The book looks at the process of transforming dead capital into live capital through the institution of formal property rights. De Soto argues that by integrating such an agreement into a unified formal property rights system, the poor would benefit. The process of creating a formal, unified legal property system is what allowed people in developed nations to leverage property into wealth, De Soto explains.
As a result capitalism could benefit all of human kind, rather than just one-fifth as it currently does, if this approach was taken, he argues. However, Western thinkers have often blamed the failure of capitalism in developing nations on a lack of sellable assets or an inherently non-entrepreneurial mindset, and as a result the crux of the problem has not been addressed.
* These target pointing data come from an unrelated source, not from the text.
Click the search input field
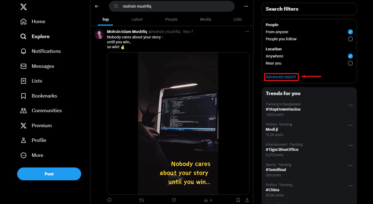This screenshot has height=204, width=373. pyautogui.click(x=174, y=6)
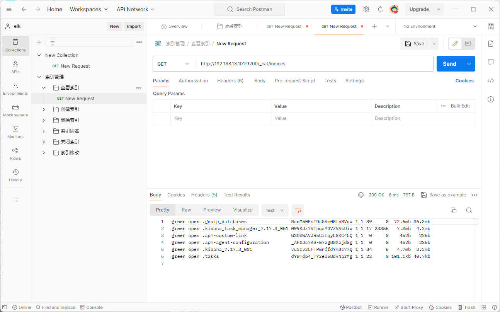Copy the response body with copy icon
Screen dimensions: 500x312
pyautogui.click(x=454, y=210)
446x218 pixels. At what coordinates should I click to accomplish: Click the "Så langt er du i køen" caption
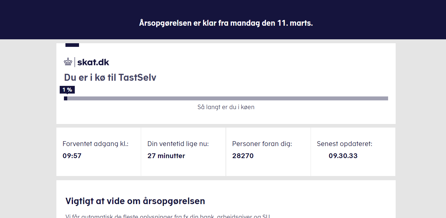[x=226, y=107]
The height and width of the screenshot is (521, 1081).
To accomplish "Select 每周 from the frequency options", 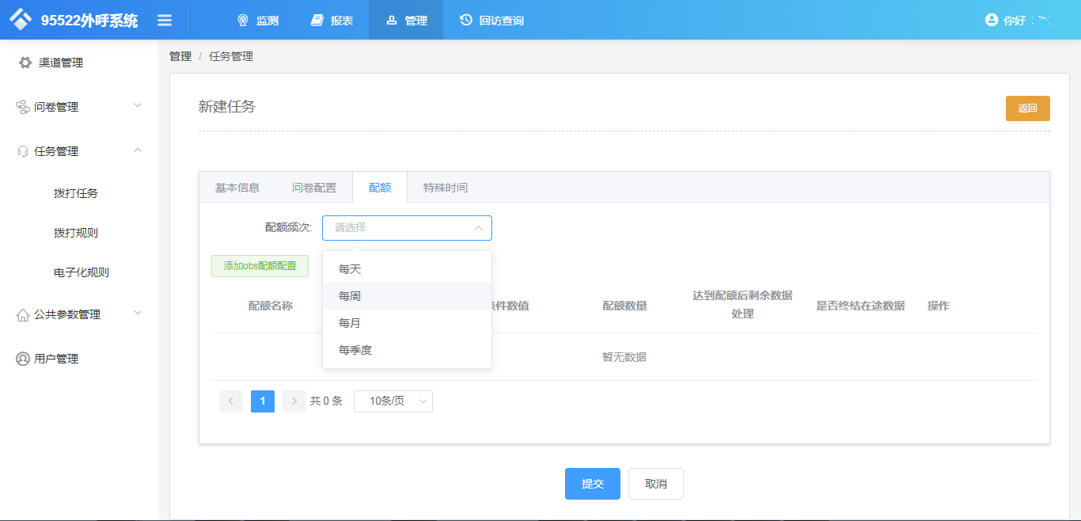I will [348, 295].
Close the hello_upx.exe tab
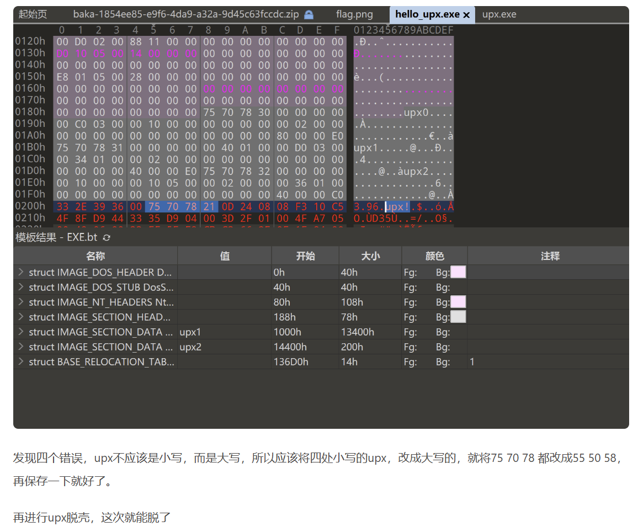 [466, 15]
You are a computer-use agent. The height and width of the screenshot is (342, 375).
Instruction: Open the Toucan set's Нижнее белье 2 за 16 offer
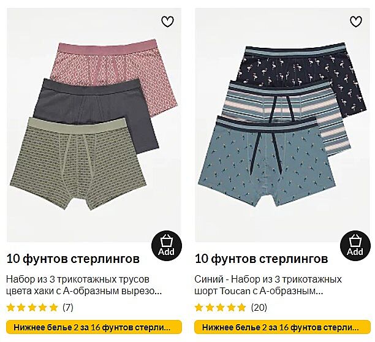click(x=282, y=327)
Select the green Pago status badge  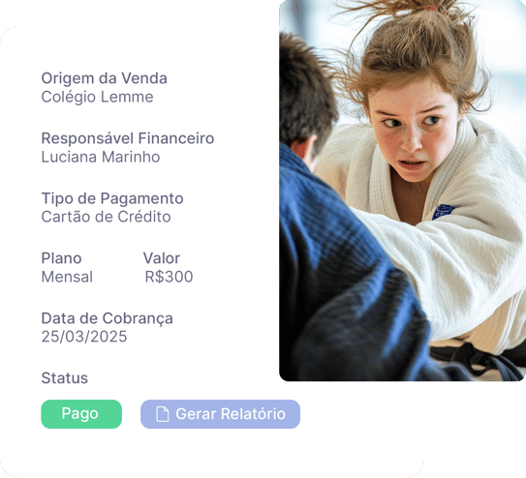point(81,414)
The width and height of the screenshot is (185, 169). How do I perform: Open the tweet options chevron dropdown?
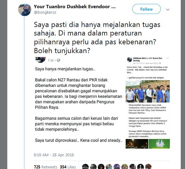[x=168, y=10]
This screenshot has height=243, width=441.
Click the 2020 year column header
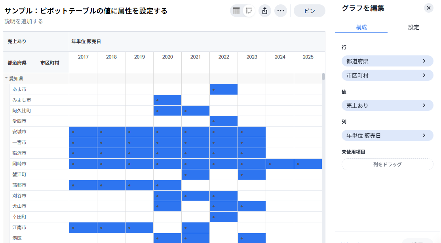coord(167,57)
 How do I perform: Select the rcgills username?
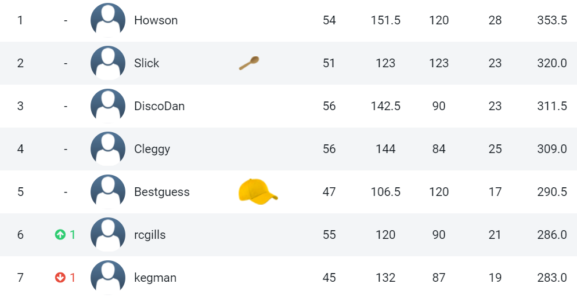(x=150, y=235)
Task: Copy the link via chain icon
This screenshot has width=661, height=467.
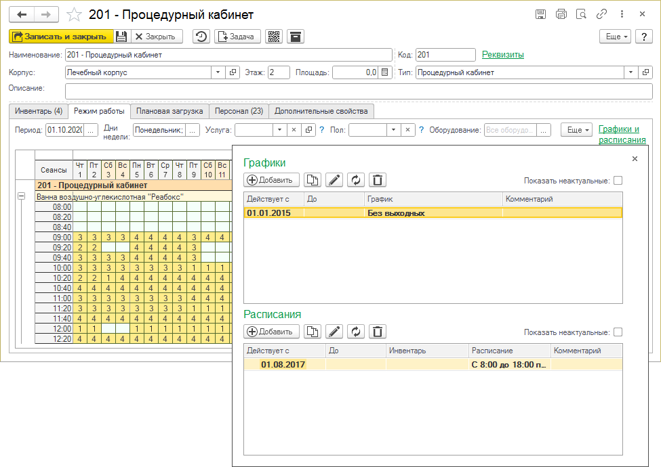Action: tap(601, 14)
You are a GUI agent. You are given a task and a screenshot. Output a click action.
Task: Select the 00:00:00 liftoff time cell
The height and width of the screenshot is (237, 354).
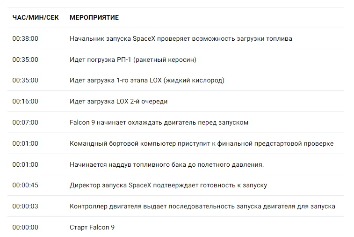pos(25,228)
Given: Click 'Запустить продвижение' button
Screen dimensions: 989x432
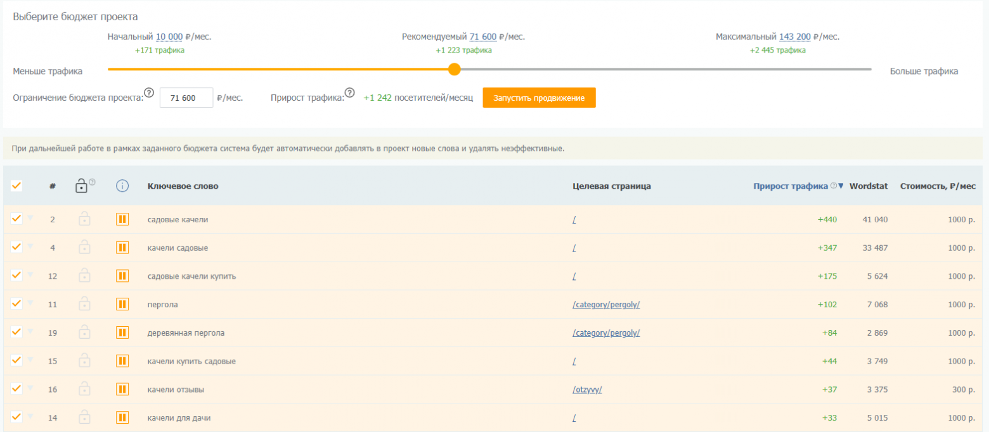Looking at the screenshot, I should pyautogui.click(x=539, y=98).
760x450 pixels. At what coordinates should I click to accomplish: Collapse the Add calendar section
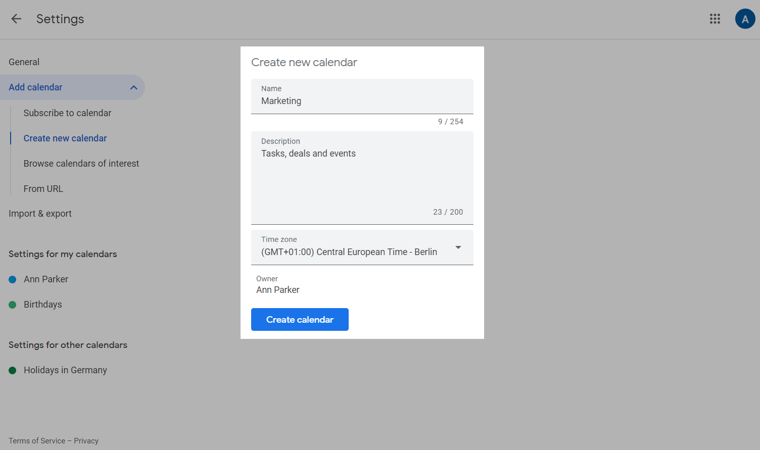point(133,87)
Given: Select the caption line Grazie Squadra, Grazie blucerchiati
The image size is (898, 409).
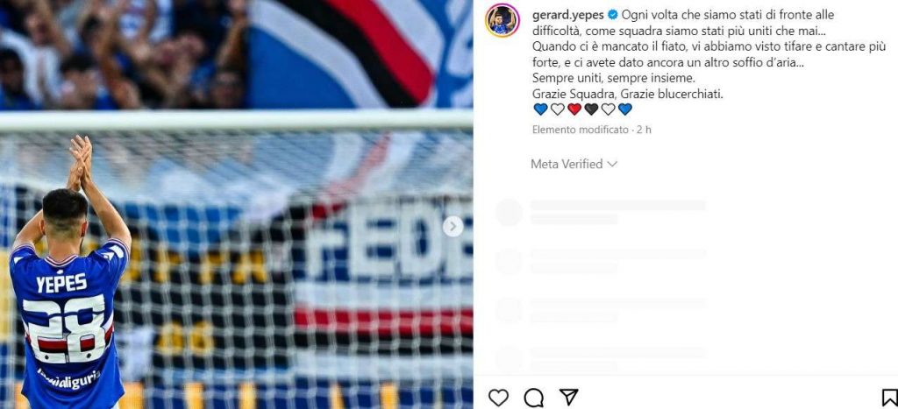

Whilst the subject matter of the book is complex and typically tedious, the author makes it interesting and thought-provoking. Research is used to detail struggling economies around the word to support the claims made in the book, leading to the reader thinking why hasn’t more been done to address this issue.
The Mystery of Capital gives an enormous insight into capitalism, its benefits and pitfalls, with a convincing explanation and a revolutionary path for the future.